#### Exercise brief:
Identify every line in the data below that contains the word "Open", and copy each of those lines.

──────── Entries shown ────────

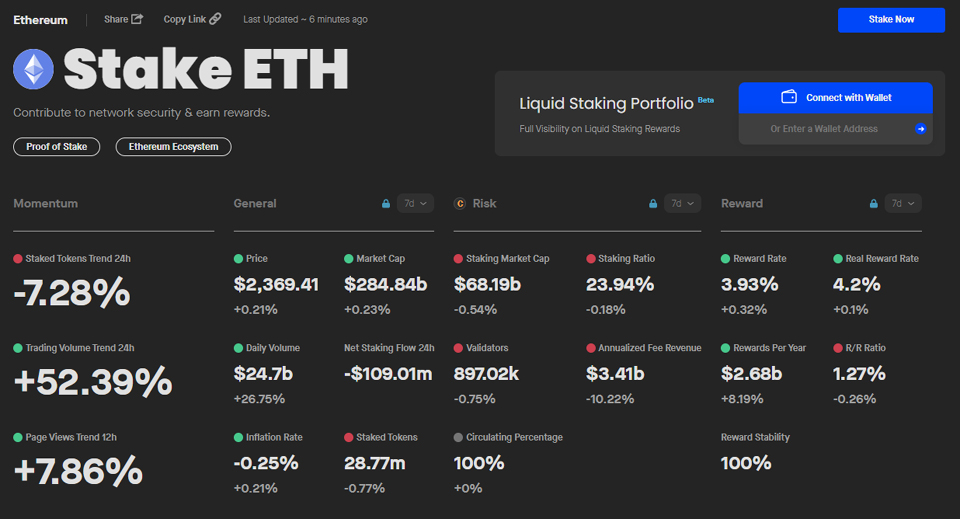Click the Share icon
Viewport: 960px width, 519px height.
pyautogui.click(x=137, y=19)
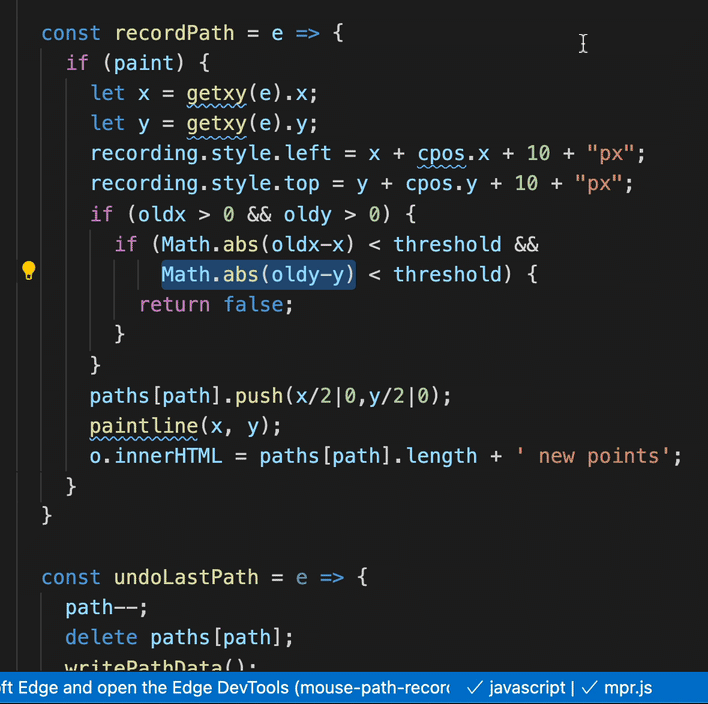Click the 'return false;' statement
708x704 pixels.
(216, 304)
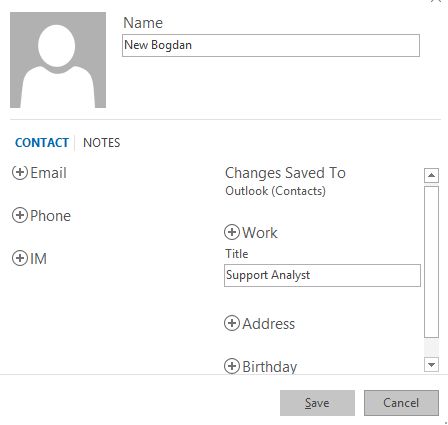Image resolution: width=448 pixels, height=425 pixels.
Task: Click the Outlook (Contacts) save location text
Action: (275, 191)
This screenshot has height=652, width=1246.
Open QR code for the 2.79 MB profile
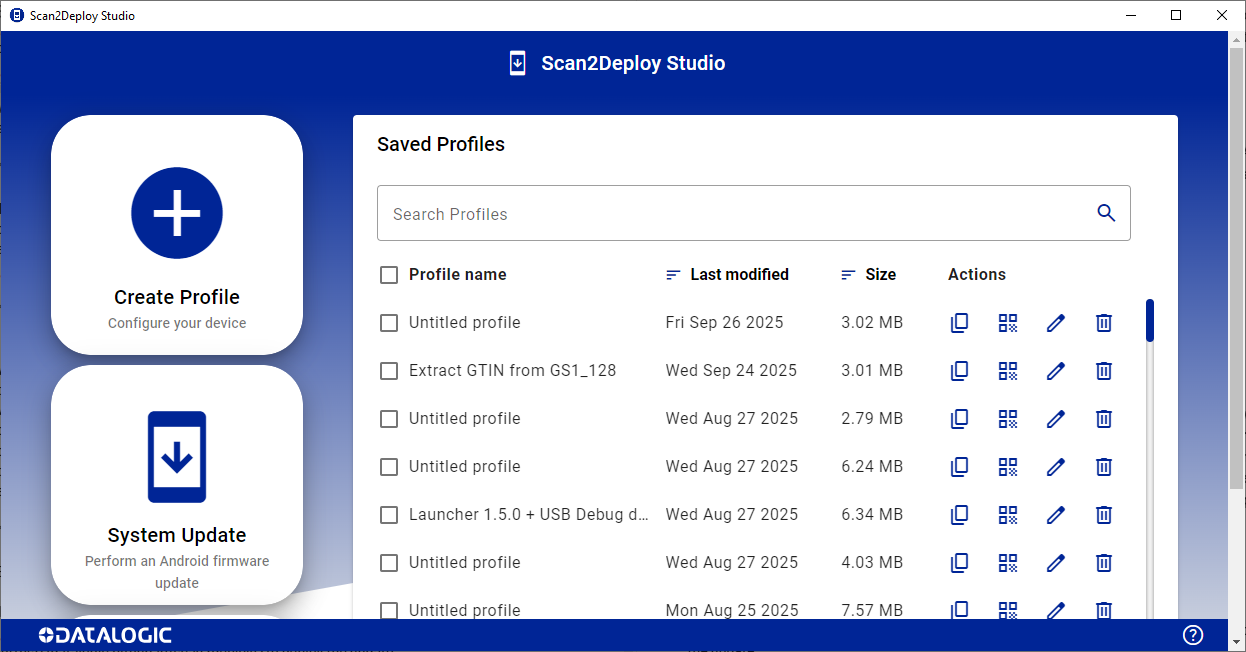coord(1007,419)
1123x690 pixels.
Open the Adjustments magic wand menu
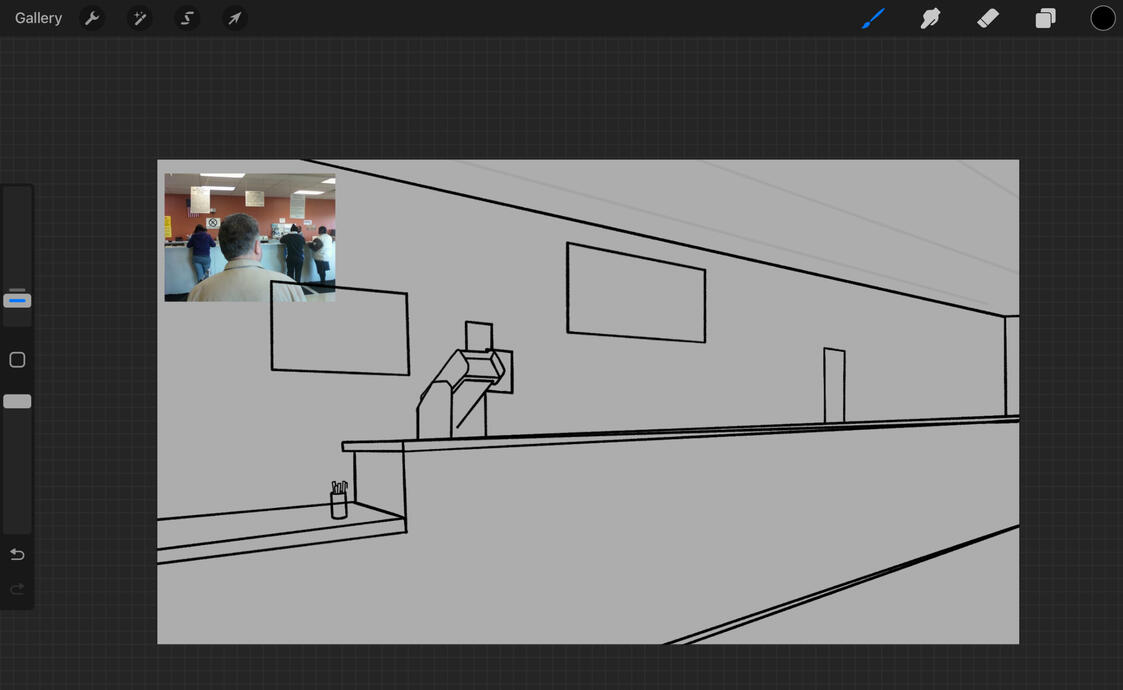coord(139,18)
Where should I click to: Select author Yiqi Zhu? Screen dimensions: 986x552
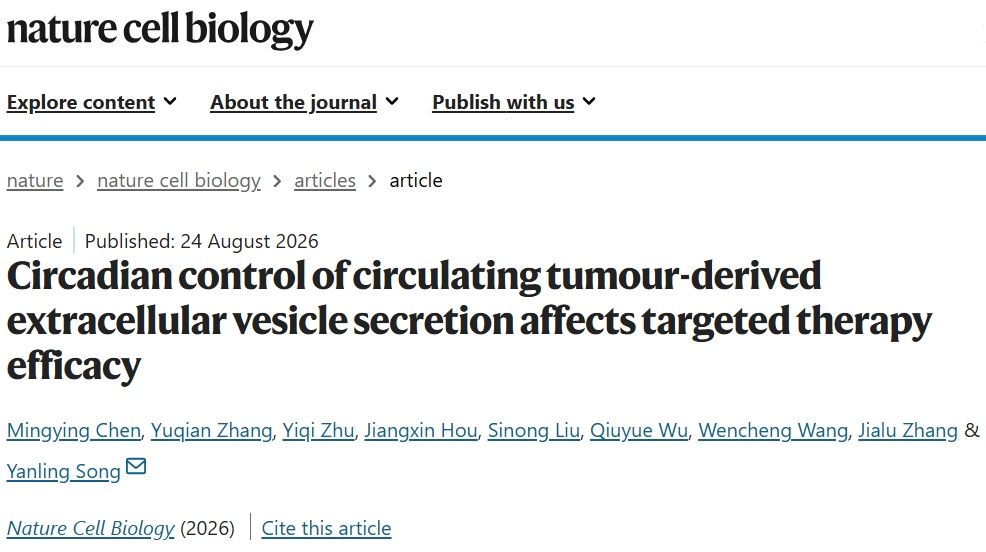coord(318,431)
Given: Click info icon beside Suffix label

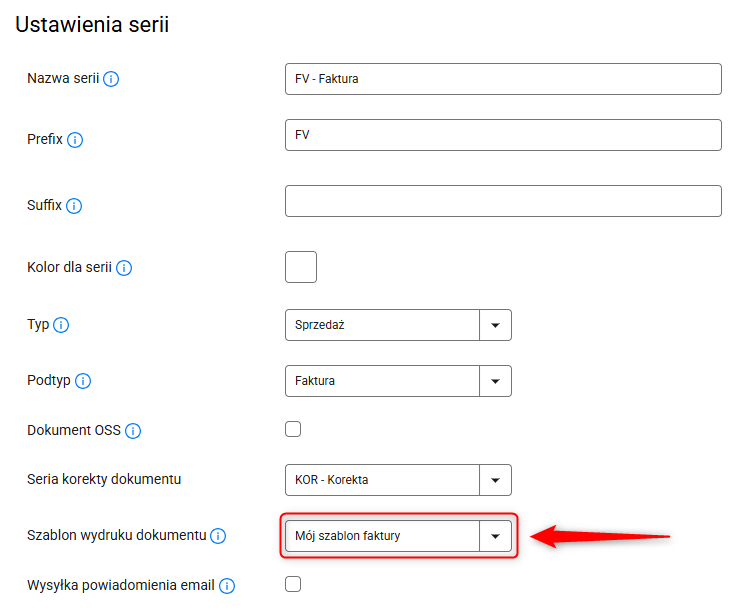Looking at the screenshot, I should pos(74,206).
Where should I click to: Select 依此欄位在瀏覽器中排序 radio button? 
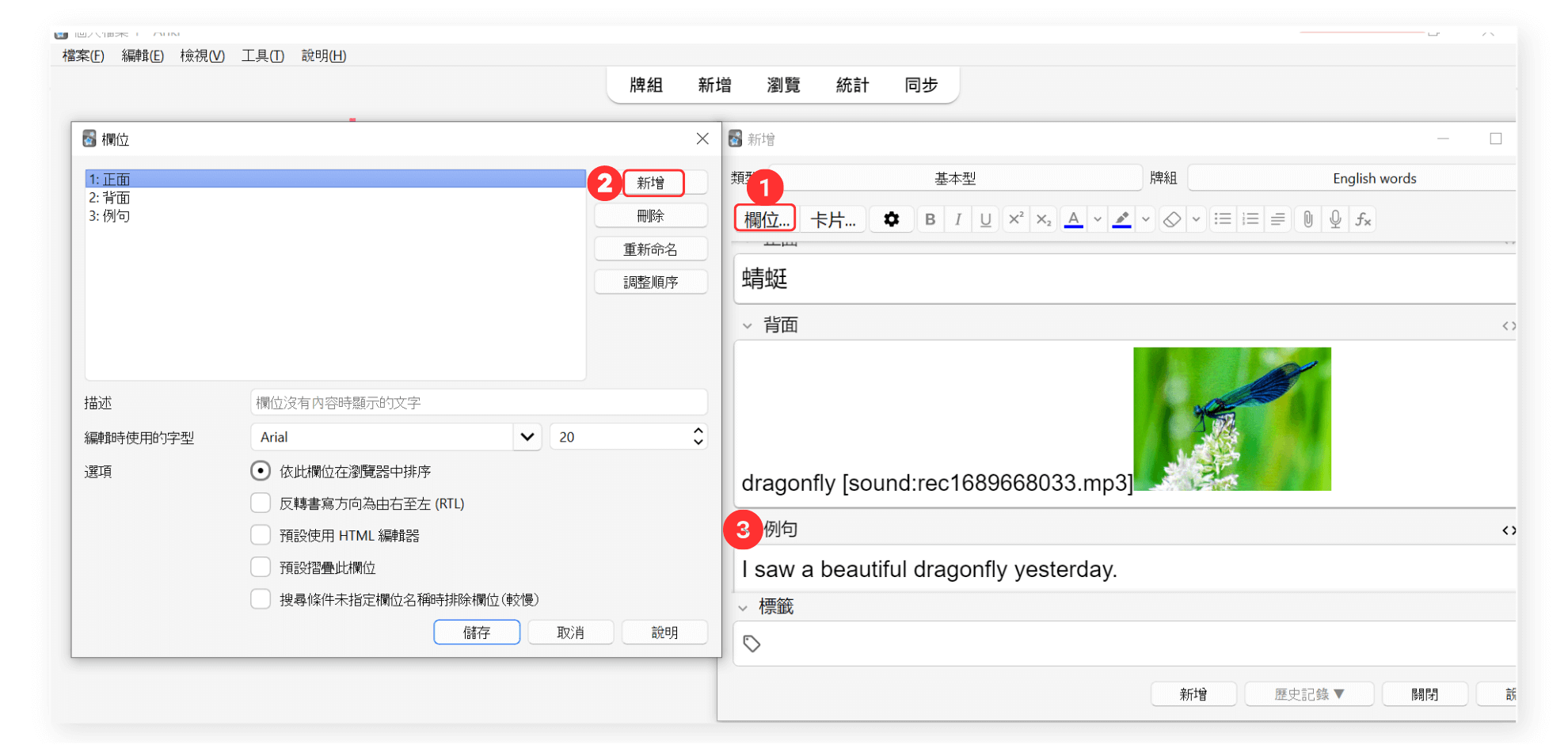click(261, 471)
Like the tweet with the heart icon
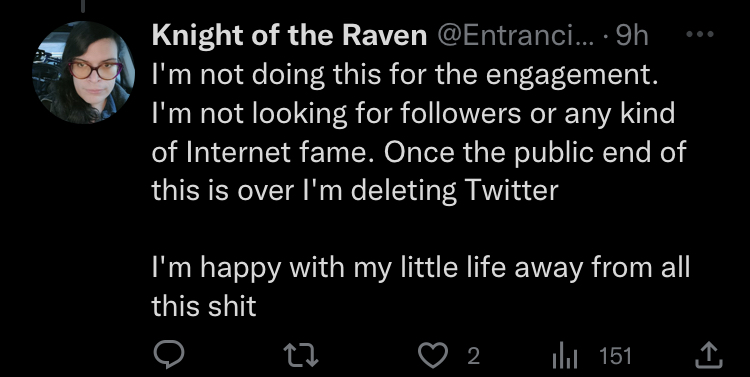 pyautogui.click(x=432, y=356)
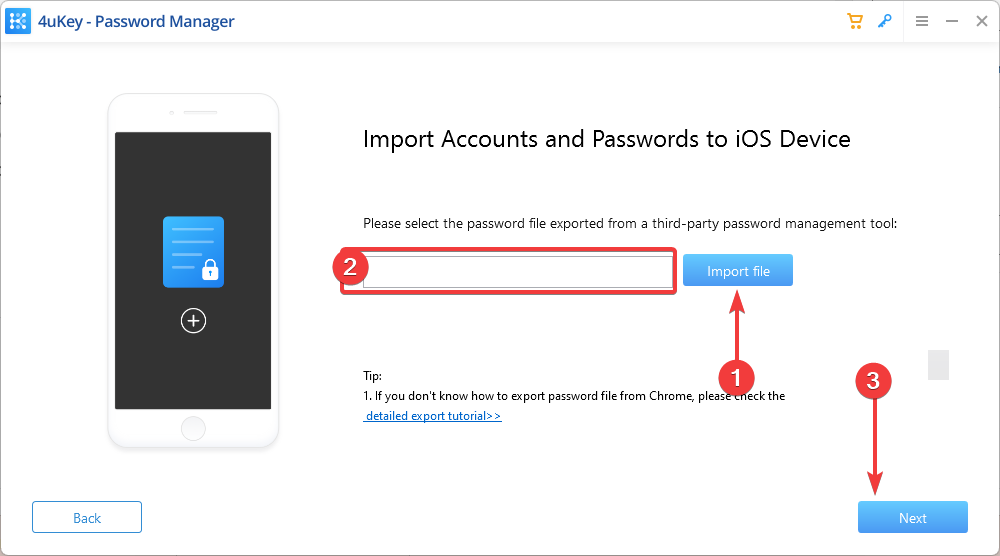Close the 4uKey Password Manager window
This screenshot has width=1000, height=556.
(x=982, y=21)
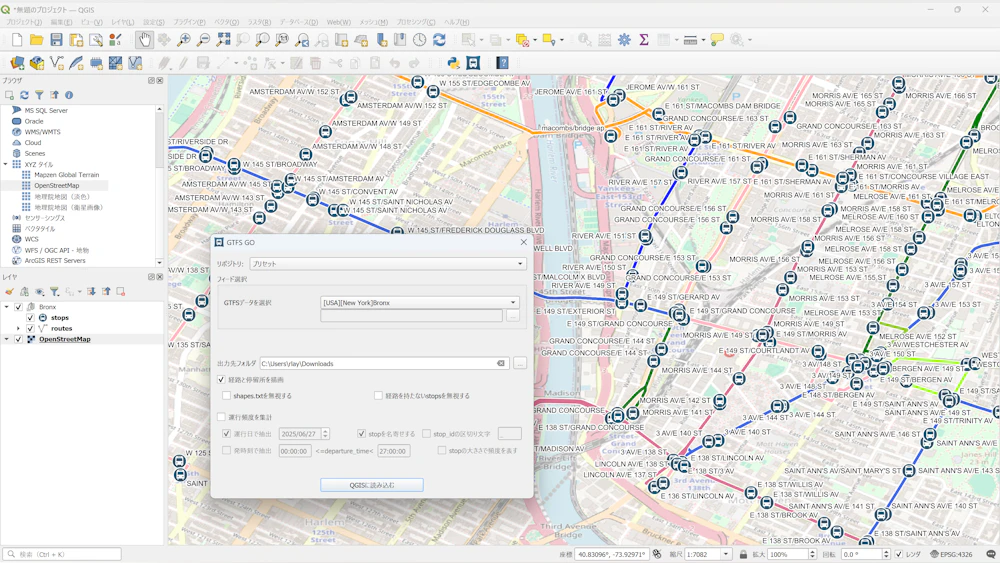Click the GTFS GO bus plugin icon
Screen dimensions: 1000x563
tap(473, 63)
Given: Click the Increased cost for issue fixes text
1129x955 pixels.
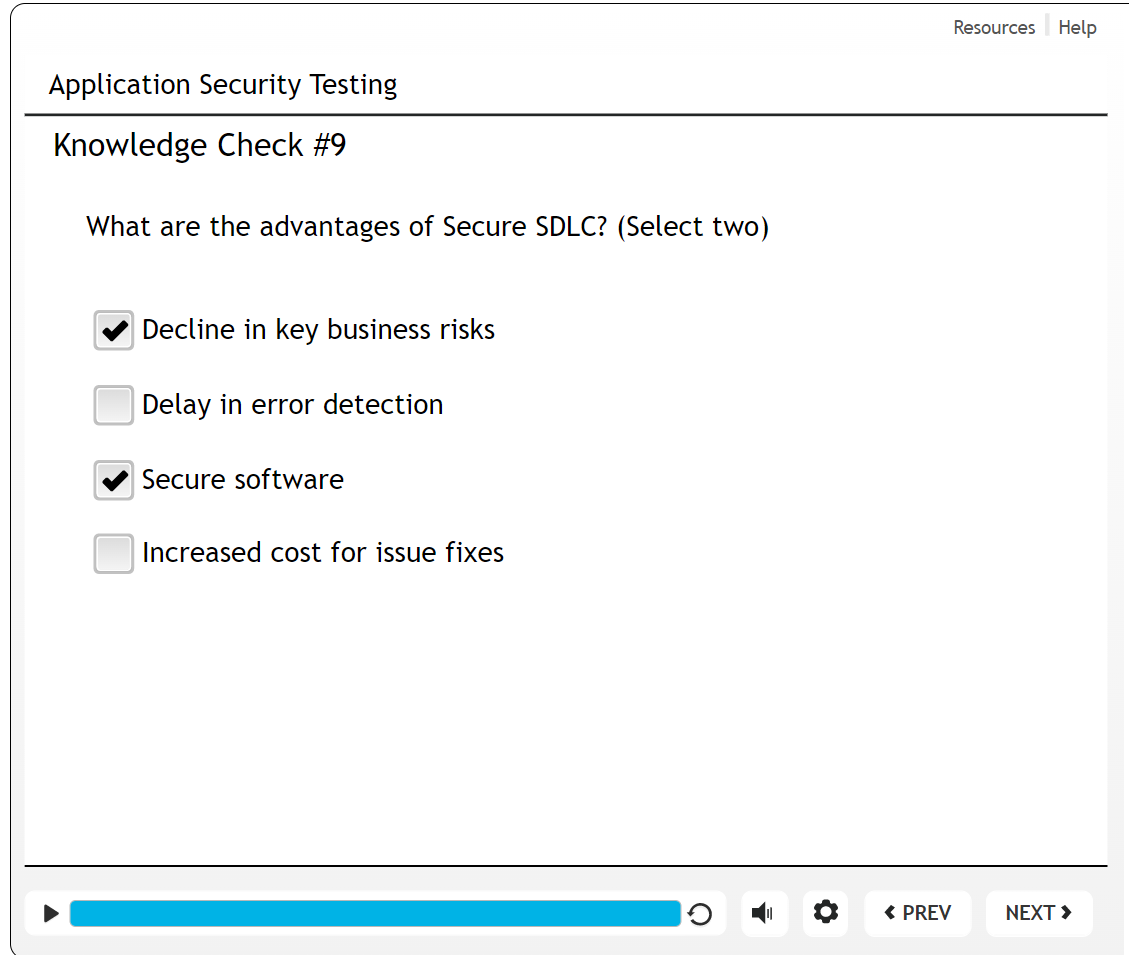Looking at the screenshot, I should click(322, 553).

────────

#### Answer to the problem:
Open QR code for the 2.79 MB profile
Open the Adjustments magic wand menu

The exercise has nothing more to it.